Iniziando proprio dai dem: dal Veneto meridionale, quindi dalla provincia di Rovigo, fino alla Toscana meridionale, ovvero la provincia di Grossetto, c’erano le regione rosse: l’Emilia-Romagna, soprattutto, ma anche la stessa Toscana. Quei feudi rimangono tali, ha spiegato Giuditta Pini, parlamentare uscente in quota Pd ed ex segretaria provinciale della sezione giovanile a Modena, perché “con il tempo si è creato un sistema imprenditoriale, sociale e amministrativo che è sempre stato gestito dai partiti di centrosinistra” che hanno creato un senso di comunità.
Ma non è del tutto vero, perché Ferrara, per esempio, è passata anche in mano all’estrema destra. Di base è rimasto un attaccamento solo perché le amministrazioni locali hanno lavorato bene.
Tra le roccaforti del partito di Enrico Letta ci sono sicuramente le grandi città del Nord e del centro come Milano, Roma, Torino e Napoli (e Firenze e Bologna, chiaro), tutte in pratica tranne Genova: le loro posizioni progressiste si sposano bene con le idee del Pd.
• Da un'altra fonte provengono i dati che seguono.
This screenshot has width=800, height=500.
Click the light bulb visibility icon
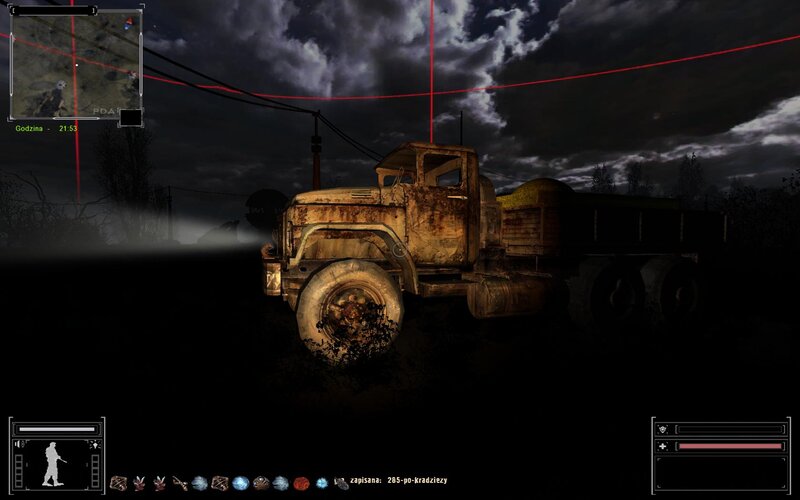point(94,444)
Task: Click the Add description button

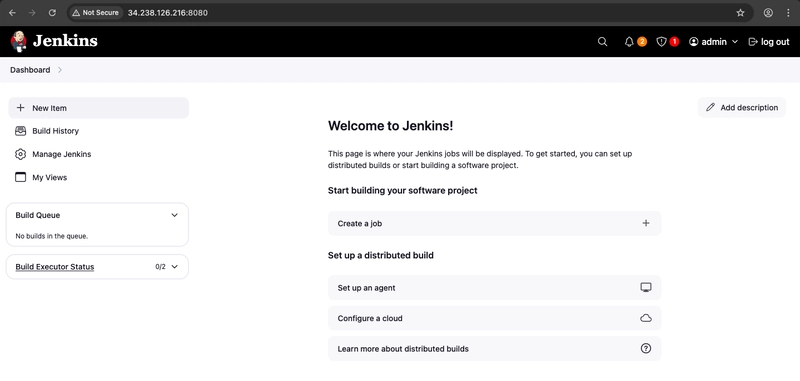Action: [742, 108]
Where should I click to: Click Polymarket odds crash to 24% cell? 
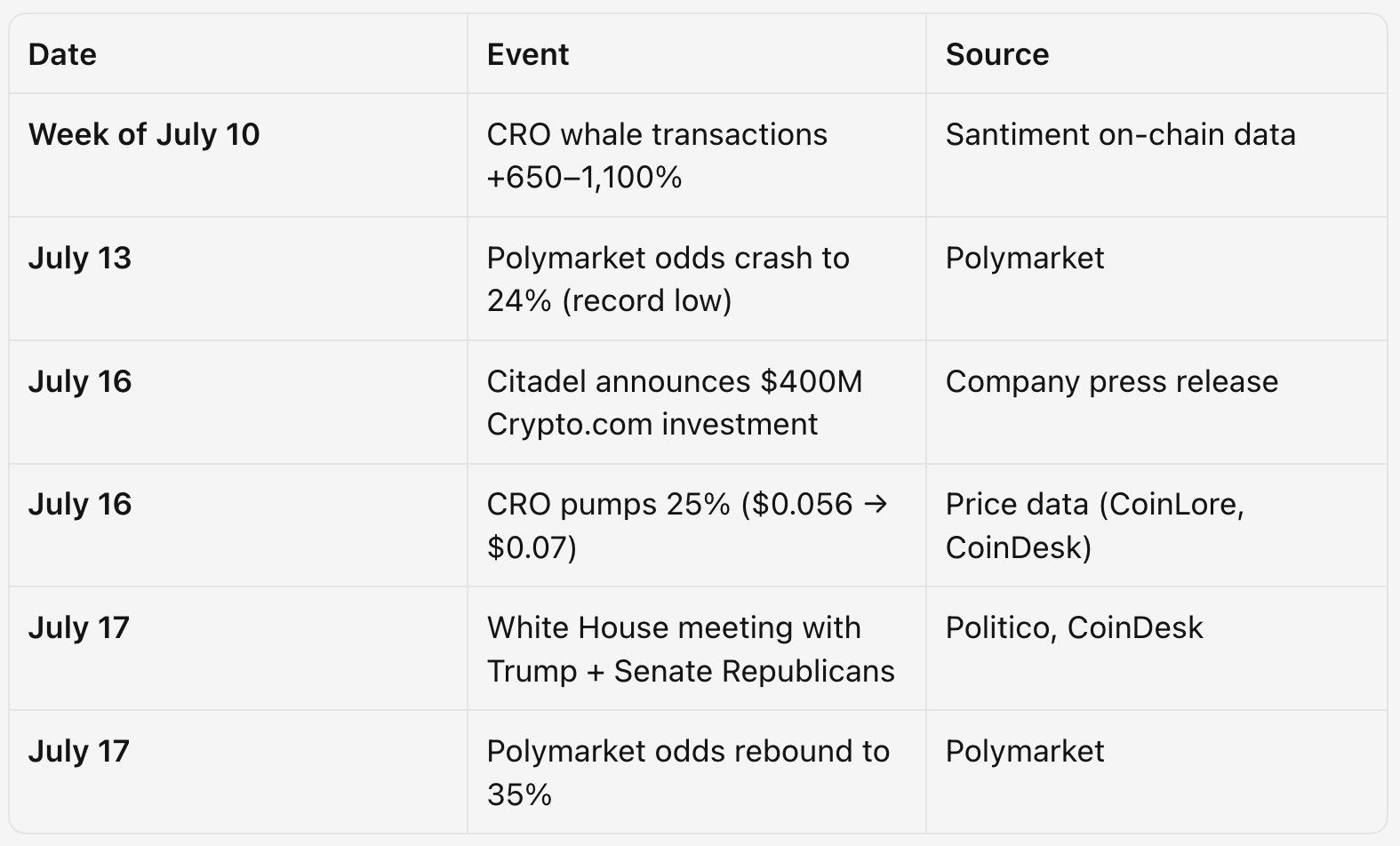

Alla destra, però, rimane (quasi) tutto il resto: del Nord, appunto, si devono escludere solo le città, ma anche nel Centro-sud, specie sotto la capitale, sia Fratelli d’Italia, sia la Lega, sia Forza Italia sono territori quasi inespugnabili. Tra i collegi più a destra, ci sono Cassino-Terracina, nel basso Lazio, Castelfranco Veneto in provincia di Treviso e Villafranca di Verona.
I primi sono più vicini ai tre leader per ragioni storiche: Latina, così come Sabaudia, sono creazioni di Benito Mussolini e prima il Movimento Sociale Italiano, poi il partito di Giorgia Meloni – in alcune consultazione persino CasaPound – la hanno fatto da padrone, e probabilmente così si sarà anche all’indomani del 25 settembre. E la stessa vale per Frosinone e provincia.
Diverso è per il Nord tutto, in cui l’innamoramento per la destra è legato più ai settori produttivi dell’economia italiana e quindi ai politici che sono più sensibili a quelle determinate istanze che altro. Silvio Berlusconi va più forte in Lombardia, per esempio, ma anche la Lega si difende bene.
Il Carroccio, però, vinceva sicuramente in Veneto che esprime sia il presidente della Regione, Luca Zaia, sia diversi sindaci – ma non quelli delle grandi città. La situazione ora è leggermente cambiata perché Meloni potrebbe rubare molti voti ai due schieramenti, non pregiudicando il risultato per la coalizione. In Piemonte, presumibilmente succederà la stessa cosa.
Elezioni 25 settembre, il MoVimento 5 stelle perde un po’ di terreno nel profondo Sud
La passione per quella che potrebbe diventare la prima presidente del Consiglio donna della storia d’Italia potrebbe cambiare lo stato delle cose anche nel profondo Sud, specie in Puglia, Basilicata e Calabria che nelle elezioni del 4 marzo 2018 avevano fatto guadagnare oltre il 40% dei voti al MoVimento 5 stelle.
Il partito di Giuseppe Conte va ancora forte in quelle zone rispetto alle altre, ma i consensi di quasi cinque anni fa si sono sgretolati e al massimo potrebbero arrivare delle vittorie di misura, se non addirittura dei pareggi o delle sconfitte – ma non saranno sonore.